I have a table with a structure that more or less (I've simplified it for the question) looks like the following:

id (P.K.) creation_ts some_field
1 2021-08-19 foo
2 2021-08-18 foo
3 2021-08-17 foo
4 NULL bar
5 2021-01-01 bar
6 2021-01-02 bar

And I'm trying build a query to show a calculated column that per each row with the same value for "some_field" (erm... grouped by the value of "some_field" if you may?) would add an extra column is_newest showing which row is the newest.

id (P.K.) creation_ts some_field is_newest
1 2021-08-19 foo TRUE
2 2021-08-18 foo FALSE
3 2021-08-17 foo FALSE
4 NULL bar FALSE
5 2021-01-01 bar FALSE
6 2021-01-02 bar TRUE

The intention of this is to create a SqlAlchemy Hybrid property so we could quickly query things like "get me the newest record WHERE some_field = 'foo'"

I imagine this must be some kind of CASE statement (at least that's what I gather from this other S.O. answer, which looks pretty promising) but the best thing I can come with is something like:

    @is_newest.expression
    def is_newest(cls):
        subq = sa.sql.exists().where(
            sa.and_(
                cls.id != cls.id,
                cls.some_field == cls.some_field,
                # Dirty trick: If there aren't newer records than this one,
                # then this must be the newest
                cls.creation_ts > cls.creation_ts,
            )
        )
        return sa.case([(subq, False)], else_=True).label("is_newest")

but no: that seems pretty wrong to me (and it isn't working, since some unit tests are failing), because it produces a query like...

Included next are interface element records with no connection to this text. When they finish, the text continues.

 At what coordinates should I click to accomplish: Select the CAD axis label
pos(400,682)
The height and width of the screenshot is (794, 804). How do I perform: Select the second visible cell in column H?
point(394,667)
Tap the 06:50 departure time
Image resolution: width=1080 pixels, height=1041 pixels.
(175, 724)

SELECT table.id, table.creation_ts, table.some_field
 FROM table WHERE 
  CASE WHEN (EXISTS (
    SELECT * FROM table WHERE 
       table.id != table.id 
       AND table.some_field = table.some_field
       AND table.creation_ts > table.creation_ts)
    ) THEN False 
    ELSE True END IS true 
AND table.some_field = 'foo'

... which doesn't look right. Though to be honest, I'm not very sure what would "look right" (I'm quite a newbie with Postgres)

Any hint would be appreciated. Thank you in advance


Solution

  • You may use this window function query as native:

    select the_table.*, 
     coalesce(creation_ts = max(creation_ts) over (partition by some_field), false) is_newest
    from the_table;
    

    or (better) make a view out of it and then use the view instead of the table. Result:

    id|creation_ts|some_field|is_newest|
    --+-----------+----------+---------+
     1|2021-08-19 |foo       |true     |
     2|2021-08-18 |foo       |false    |
     3|2021-08-17 |foo       |false    |
     4|           |bar       |false    |
     5|2021-01-01 |bar       |false    |
     6|2021-01-02 |bar       |true     |
    

    Edit
    Added coalesce to is_newest expression.